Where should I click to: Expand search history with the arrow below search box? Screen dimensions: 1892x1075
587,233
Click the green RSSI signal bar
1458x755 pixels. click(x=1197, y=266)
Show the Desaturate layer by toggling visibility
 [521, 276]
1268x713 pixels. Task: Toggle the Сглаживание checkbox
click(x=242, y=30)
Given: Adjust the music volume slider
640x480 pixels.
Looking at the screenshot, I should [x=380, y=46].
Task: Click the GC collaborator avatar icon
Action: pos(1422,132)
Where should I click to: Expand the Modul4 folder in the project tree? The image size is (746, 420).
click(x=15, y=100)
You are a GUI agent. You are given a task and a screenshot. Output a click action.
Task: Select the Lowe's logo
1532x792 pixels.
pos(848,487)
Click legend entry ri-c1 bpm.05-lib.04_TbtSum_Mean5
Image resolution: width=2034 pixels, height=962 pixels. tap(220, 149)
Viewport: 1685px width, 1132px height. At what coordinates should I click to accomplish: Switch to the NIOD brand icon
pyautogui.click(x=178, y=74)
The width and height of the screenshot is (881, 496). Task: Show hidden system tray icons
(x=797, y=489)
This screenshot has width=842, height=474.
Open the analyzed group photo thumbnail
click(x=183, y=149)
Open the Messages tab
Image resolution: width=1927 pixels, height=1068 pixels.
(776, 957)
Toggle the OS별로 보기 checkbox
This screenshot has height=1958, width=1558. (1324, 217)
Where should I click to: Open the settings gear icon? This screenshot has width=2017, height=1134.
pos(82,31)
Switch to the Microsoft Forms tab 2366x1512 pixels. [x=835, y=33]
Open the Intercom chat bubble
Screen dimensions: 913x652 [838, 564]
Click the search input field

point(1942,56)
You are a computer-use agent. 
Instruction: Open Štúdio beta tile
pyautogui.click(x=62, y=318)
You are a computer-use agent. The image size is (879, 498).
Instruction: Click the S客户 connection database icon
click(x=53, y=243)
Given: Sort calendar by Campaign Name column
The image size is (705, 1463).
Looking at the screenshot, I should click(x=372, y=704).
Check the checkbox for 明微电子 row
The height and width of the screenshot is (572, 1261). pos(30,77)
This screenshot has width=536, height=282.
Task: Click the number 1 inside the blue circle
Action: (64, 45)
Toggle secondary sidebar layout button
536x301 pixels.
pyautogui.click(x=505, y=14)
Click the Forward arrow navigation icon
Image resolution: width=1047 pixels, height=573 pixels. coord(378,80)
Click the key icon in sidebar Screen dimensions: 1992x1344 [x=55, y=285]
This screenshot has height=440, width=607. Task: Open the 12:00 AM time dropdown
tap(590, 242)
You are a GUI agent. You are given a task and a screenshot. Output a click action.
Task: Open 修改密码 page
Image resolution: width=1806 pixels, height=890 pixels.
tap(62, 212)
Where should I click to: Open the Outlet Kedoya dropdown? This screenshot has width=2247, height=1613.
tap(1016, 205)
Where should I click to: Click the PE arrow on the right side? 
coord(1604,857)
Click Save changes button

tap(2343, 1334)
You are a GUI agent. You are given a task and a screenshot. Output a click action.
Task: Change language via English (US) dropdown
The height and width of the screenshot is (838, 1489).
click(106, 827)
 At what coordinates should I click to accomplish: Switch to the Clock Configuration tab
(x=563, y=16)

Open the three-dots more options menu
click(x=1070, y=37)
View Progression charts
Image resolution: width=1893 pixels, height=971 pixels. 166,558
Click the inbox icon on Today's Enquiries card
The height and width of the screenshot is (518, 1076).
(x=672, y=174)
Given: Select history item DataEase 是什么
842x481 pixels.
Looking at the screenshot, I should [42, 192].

= YOUR TASK =
Set down each entry again, exactly as written.

= YOUR RESPONSE =
Where should I click to: Expand search history with the arrow below search box? Screen dimensions: 1892x1075
587,233
Click the green RSSI signal bar
1458x755 pixels. click(x=1197, y=266)
Show the Desaturate layer by toggling visibility
 [521, 276]
1268x713 pixels. Task: Toggle the Сглаживание checkbox
click(x=242, y=30)
Given: Adjust the music volume slider
640x480 pixels.
Looking at the screenshot, I should [x=380, y=46].
Task: Click the GC collaborator avatar icon
Action: pos(1422,132)
Where should I click to: Expand the Modul4 folder in the project tree? The image size is (746, 420).
click(x=15, y=100)
You are a GUI agent. You are given a task and a screenshot. Output a click action.
Task: Select the Lowe's logo
1532x792 pixels.
pos(848,487)
Click legend entry ri-c1 bpm.05-lib.04_TbtSum_Mean5
Image resolution: width=2034 pixels, height=962 pixels. tap(220, 149)
Viewport: 1685px width, 1132px height. At what coordinates should I click to accomplish: Switch to the NIOD brand icon
pyautogui.click(x=178, y=74)
The width and height of the screenshot is (881, 496). Task: Show hidden system tray icons
(x=797, y=489)
This screenshot has width=842, height=474.
Open the analyzed group photo thumbnail
click(x=183, y=149)
Open the Messages tab
Image resolution: width=1927 pixels, height=1068 pixels.
(776, 957)
Toggle the OS별로 보기 checkbox
This screenshot has height=1958, width=1558. (1324, 217)
Where should I click to: Open the settings gear icon? This screenshot has width=2017, height=1134.
pos(82,31)
Switch to the Microsoft Forms tab 2366x1512 pixels. [x=835, y=33]
Open the Intercom chat bubble
Screen dimensions: 913x652 [838, 564]
Click the search input field

point(1942,56)
You are a computer-use agent. 
Instruction: Open Štúdio beta tile
pyautogui.click(x=62, y=318)
You are a computer-use agent. The image size is (879, 498).
Instruction: Click the S客户 connection database icon
click(x=53, y=243)
Given: Sort calendar by Campaign Name column
The image size is (705, 1463).
Looking at the screenshot, I should click(x=372, y=704).
Check the checkbox for 明微电子 row
The height and width of the screenshot is (572, 1261). pos(30,77)
This screenshot has width=536, height=282.
Task: Click the number 1 inside the blue circle
Action: (64, 45)
Toggle secondary sidebar layout button
536x301 pixels.
pyautogui.click(x=505, y=14)
Click the Forward arrow navigation icon
Image resolution: width=1047 pixels, height=573 pixels. coord(378,80)
Click the key icon in sidebar Screen dimensions: 1992x1344 [x=55, y=285]
This screenshot has height=440, width=607. Task: Open the 12:00 AM time dropdown
tap(590, 242)
You are a GUI agent. You are given a task and a screenshot. Output a click action.
Task: Open 修改密码 page
Image resolution: width=1806 pixels, height=890 pixels.
tap(62, 212)
Where should I click to: Open the Outlet Kedoya dropdown? This screenshot has width=2247, height=1613.
tap(1016, 205)
Where should I click to: Click the PE arrow on the right side? 
coord(1604,857)
Click Save changes button

tap(2343, 1334)
You are a GUI agent. You are given a task and a screenshot. Output a click action.
Task: Change language via English (US) dropdown
The height and width of the screenshot is (838, 1489).
click(106, 827)
 At what coordinates should I click to accomplish: Switch to the Clock Configuration tab
(x=563, y=16)

Open the three-dots more options menu
click(x=1070, y=37)
View Progression charts
Image resolution: width=1893 pixels, height=971 pixels. 166,558
Click the inbox icon on Today's Enquiries card
The height and width of the screenshot is (518, 1076).
(x=672, y=174)
Given: Select history item DataEase 是什么
842x481 pixels.
Looking at the screenshot, I should [42, 192].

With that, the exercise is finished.